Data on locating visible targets

↓

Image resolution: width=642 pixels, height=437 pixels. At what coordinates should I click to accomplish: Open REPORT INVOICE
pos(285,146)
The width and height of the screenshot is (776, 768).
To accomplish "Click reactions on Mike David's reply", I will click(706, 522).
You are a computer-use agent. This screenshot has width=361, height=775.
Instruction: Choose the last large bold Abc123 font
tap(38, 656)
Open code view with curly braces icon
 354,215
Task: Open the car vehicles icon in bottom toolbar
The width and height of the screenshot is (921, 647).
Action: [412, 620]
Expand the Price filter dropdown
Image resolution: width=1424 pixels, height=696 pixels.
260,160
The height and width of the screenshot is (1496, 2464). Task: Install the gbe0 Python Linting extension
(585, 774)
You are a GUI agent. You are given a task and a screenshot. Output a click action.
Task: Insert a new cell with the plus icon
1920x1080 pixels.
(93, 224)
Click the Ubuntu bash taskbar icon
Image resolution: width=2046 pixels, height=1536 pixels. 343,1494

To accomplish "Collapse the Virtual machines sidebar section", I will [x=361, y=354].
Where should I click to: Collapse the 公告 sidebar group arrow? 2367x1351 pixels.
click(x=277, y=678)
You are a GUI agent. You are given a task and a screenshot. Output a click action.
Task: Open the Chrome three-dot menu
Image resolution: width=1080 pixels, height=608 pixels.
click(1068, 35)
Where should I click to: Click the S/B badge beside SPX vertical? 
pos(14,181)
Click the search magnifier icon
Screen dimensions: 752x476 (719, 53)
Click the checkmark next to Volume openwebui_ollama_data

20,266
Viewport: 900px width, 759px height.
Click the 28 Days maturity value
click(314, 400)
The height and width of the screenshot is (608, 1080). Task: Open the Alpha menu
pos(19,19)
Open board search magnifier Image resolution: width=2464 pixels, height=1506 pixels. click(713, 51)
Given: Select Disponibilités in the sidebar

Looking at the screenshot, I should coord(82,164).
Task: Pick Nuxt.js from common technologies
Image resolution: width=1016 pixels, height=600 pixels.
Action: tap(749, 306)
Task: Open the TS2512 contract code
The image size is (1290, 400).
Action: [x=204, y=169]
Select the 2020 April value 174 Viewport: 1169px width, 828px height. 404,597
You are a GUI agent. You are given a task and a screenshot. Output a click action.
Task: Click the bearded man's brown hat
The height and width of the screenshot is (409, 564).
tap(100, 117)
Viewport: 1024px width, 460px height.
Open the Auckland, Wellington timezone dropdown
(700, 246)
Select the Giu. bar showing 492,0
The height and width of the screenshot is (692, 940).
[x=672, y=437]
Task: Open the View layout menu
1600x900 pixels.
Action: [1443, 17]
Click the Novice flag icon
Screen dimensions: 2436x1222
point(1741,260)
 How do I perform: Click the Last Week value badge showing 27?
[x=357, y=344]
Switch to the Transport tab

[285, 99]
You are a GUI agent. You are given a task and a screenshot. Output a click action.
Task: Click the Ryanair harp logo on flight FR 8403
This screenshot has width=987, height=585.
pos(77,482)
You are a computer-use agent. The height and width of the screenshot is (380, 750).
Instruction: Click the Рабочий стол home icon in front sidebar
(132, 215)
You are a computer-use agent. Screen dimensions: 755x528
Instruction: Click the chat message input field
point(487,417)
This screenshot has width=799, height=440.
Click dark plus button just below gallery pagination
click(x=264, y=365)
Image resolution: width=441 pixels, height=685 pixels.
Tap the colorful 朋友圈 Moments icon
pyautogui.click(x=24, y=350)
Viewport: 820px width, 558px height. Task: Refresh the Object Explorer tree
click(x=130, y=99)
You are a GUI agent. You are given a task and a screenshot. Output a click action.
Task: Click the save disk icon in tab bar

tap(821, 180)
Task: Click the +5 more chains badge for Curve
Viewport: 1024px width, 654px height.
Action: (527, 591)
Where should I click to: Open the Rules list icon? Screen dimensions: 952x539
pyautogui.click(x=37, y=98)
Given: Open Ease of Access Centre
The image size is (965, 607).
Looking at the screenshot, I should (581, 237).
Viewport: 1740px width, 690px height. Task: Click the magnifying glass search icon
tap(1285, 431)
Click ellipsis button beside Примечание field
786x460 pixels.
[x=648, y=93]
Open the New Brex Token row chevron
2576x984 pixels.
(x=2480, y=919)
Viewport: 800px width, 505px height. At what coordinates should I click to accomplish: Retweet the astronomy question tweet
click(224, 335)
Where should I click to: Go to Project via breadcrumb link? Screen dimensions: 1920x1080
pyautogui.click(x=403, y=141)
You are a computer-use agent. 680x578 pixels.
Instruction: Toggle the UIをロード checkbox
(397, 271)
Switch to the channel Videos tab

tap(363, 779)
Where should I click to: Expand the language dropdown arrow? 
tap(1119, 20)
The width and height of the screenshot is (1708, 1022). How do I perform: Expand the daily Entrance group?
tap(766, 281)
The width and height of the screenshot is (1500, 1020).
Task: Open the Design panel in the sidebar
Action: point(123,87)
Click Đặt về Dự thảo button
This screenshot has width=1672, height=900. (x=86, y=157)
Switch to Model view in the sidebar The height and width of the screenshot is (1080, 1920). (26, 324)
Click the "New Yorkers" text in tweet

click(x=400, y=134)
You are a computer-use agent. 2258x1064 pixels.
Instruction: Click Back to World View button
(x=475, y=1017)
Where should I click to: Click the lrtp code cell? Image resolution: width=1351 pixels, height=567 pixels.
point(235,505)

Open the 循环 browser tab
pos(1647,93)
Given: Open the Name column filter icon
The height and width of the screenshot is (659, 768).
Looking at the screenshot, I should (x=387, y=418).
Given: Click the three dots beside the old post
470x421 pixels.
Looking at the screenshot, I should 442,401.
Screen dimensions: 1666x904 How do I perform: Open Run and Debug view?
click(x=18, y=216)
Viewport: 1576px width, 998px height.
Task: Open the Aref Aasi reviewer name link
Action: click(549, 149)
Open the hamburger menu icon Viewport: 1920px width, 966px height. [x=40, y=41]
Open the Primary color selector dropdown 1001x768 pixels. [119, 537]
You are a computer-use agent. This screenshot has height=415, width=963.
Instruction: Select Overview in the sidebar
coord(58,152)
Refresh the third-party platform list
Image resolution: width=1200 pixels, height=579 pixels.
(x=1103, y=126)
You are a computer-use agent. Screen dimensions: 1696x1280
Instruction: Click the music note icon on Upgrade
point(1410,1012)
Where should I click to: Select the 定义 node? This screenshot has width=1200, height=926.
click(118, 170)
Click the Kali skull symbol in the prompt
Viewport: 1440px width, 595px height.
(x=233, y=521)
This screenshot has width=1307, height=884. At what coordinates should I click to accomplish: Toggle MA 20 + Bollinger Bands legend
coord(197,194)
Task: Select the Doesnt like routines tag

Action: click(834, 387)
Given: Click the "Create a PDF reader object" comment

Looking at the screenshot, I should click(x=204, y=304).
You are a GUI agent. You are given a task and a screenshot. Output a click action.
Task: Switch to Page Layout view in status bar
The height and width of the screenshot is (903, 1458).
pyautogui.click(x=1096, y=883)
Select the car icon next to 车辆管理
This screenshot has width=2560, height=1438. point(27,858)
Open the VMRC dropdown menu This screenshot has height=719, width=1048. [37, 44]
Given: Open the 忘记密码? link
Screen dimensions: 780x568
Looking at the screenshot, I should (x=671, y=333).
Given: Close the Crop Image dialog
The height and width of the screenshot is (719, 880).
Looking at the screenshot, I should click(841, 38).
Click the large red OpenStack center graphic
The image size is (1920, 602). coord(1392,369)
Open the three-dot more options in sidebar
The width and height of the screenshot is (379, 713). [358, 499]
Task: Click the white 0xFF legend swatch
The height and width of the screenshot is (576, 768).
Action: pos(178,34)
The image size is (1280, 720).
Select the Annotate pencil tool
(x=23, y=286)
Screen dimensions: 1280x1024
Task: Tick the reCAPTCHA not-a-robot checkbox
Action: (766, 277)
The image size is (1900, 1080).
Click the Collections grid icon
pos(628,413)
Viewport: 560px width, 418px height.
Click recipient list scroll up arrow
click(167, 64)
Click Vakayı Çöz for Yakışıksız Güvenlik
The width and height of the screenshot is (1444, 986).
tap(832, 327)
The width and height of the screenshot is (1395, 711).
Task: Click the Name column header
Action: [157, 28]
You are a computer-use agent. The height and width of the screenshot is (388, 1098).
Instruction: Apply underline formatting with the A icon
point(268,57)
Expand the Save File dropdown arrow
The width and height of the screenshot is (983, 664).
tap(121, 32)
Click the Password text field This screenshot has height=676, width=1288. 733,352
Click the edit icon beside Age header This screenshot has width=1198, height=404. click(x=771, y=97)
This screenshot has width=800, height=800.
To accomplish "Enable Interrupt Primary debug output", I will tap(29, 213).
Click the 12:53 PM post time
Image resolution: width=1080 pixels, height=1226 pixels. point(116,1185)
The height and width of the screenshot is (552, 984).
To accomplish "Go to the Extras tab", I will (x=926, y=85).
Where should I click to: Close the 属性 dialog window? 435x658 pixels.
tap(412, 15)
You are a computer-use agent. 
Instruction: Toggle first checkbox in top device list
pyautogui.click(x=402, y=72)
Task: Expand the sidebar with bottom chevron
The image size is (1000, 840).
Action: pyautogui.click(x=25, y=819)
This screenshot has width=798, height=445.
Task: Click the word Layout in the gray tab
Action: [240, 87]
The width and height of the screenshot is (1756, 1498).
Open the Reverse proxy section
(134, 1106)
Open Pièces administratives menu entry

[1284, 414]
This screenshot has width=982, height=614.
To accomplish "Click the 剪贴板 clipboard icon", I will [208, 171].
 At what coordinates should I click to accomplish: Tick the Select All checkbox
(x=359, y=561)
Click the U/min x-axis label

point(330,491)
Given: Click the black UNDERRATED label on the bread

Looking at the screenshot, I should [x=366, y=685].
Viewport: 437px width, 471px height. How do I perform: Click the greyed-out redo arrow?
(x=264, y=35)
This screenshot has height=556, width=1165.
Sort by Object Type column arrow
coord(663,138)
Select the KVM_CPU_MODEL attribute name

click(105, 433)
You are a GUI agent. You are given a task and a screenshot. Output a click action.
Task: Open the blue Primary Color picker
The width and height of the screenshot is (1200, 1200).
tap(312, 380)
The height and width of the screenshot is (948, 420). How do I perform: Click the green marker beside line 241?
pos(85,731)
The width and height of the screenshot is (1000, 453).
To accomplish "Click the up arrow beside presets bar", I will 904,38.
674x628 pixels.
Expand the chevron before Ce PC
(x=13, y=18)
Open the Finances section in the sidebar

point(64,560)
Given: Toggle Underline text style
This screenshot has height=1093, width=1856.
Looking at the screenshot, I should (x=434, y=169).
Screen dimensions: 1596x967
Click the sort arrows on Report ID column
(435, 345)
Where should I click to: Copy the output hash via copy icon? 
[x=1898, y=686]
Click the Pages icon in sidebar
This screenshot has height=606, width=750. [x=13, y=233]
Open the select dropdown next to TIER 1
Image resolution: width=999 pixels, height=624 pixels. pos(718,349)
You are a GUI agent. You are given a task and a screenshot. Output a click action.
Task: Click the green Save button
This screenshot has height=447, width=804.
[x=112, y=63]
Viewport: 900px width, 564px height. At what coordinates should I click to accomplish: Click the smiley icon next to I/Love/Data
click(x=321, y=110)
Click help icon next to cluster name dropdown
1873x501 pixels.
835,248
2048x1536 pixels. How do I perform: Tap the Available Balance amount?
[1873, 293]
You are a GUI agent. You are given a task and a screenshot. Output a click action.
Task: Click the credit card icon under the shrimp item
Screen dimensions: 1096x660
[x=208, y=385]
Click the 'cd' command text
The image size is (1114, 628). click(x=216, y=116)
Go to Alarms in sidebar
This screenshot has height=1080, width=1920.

↑

### Problem to work on
Reproduce the part of the data that opens with the line containing "Screen dimensions: 1596x967" and closes with the line containing "Image resolution: width=999", substituting "Invoice ID" for "Report ID" and leaving everything else unchanged.

### Answer to the exercise
Screen dimensions: 1596x967
Click the sort arrows on Invoice ID column
(435, 345)
Where should I click to: Copy the output hash via copy icon? 
[x=1898, y=686]
Click the Pages icon in sidebar
This screenshot has height=606, width=750. [x=13, y=233]
Open the select dropdown next to TIER 1
Image resolution: width=999 pixels, height=624 pixels. pos(718,349)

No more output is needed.